Dr. Jorge Tito-Izquierdo
Dr. Tito-Izquierdo is developing UHD’s first Latino-focused engineering course, called “Ancient Peruvian Construction”. The course will expose students to construction engineering developed in Peruvian territory by different pre-Incas and Inca cultures. The peoples of ancient Peru had challenges imposed by the particularities of the area, which were effectively solved over time with ingenuity, allowing large populations on the arid coast, the Andes, and the jungle. In fact, several of these projects and techniques are still in use, and students shall realize that were planned and developed by native cultures, creating a sense of Latin American pride. The course will emphasize engineering techniques developed by Pre-Inca and Inca cultures to allow the construction of large projects, some of them were used during the time of the Spanish colony and are still in use at this time.
Public Service Teaching Fellows in Latino Studies
(Made possible by generous support from the College of Public Service)
Dr.
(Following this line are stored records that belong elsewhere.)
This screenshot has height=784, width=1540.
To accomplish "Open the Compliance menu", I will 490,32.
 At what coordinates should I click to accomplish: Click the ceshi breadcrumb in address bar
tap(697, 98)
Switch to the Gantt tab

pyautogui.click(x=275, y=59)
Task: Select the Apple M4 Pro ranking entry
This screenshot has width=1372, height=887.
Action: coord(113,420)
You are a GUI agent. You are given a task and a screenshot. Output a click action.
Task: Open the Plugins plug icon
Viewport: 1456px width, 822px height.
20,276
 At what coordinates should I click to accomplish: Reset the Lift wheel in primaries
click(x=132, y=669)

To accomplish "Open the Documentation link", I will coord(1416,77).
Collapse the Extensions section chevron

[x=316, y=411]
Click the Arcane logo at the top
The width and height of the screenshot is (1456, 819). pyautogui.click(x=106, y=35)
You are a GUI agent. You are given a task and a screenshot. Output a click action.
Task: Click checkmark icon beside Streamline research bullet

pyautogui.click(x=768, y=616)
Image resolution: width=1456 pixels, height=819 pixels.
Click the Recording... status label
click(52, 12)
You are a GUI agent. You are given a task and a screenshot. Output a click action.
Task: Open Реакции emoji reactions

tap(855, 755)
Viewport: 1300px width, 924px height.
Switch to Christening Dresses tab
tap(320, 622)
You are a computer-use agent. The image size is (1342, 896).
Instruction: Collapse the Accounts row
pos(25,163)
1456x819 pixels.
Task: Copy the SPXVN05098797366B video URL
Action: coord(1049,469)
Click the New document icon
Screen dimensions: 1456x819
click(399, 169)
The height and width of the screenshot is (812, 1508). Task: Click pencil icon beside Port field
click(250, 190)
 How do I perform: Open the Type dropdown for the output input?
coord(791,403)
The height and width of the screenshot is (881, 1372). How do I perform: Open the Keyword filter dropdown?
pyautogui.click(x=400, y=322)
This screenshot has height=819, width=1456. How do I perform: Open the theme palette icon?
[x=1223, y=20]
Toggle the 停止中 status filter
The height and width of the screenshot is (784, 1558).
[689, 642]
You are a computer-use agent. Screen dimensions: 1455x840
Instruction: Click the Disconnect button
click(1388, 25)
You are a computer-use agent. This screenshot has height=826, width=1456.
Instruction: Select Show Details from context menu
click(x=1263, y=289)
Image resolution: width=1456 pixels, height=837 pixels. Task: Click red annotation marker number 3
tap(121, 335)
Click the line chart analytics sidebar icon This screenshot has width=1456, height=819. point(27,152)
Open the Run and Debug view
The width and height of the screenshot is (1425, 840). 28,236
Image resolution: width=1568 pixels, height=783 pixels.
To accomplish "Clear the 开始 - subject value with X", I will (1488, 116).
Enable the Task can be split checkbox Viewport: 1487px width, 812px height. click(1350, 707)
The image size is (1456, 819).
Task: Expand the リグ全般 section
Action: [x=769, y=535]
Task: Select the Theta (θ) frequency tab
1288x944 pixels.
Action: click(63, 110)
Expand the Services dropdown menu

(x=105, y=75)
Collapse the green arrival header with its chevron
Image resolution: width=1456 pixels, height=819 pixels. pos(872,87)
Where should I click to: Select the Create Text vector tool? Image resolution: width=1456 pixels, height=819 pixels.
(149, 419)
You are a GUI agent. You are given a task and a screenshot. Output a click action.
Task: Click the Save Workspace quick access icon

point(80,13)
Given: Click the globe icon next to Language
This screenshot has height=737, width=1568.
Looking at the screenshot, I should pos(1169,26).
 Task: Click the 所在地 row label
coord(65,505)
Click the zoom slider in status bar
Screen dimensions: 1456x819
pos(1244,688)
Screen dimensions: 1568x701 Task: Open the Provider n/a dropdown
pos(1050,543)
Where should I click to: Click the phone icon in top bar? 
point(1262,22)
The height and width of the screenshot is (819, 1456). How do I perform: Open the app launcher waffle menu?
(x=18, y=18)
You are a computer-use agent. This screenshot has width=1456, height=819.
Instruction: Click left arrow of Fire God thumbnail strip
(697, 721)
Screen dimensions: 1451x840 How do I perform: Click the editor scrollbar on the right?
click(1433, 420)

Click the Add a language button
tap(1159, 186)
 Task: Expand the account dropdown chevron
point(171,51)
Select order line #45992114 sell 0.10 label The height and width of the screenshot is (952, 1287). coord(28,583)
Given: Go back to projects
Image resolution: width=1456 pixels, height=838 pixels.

Christal Burnett-Sánchez
Dr. Burnett-Sánchez is developing a new urban education course called “Latinx Family, Community, and School Partnerships”. The course will use a critical lens to identify, understand and develop ways of developing family and community engagement as well as home-school partnerships among the Latinx community. There will also be a focus on analyzing the individual and diverse characteristics of the population as oftentimes the group is perceived to be one monolithic group although there is a wide range of diversity in ethnicity, race, histories, language, socioeconomic status, and other components. Recognizing the importance of and using culturally relevant practices and pedagogy when working with Latinx communities and families will be at the foundation of our approach to the service learning project. The course contains a community engagement component that will pair students with a school or community center to deliver a family involvement event.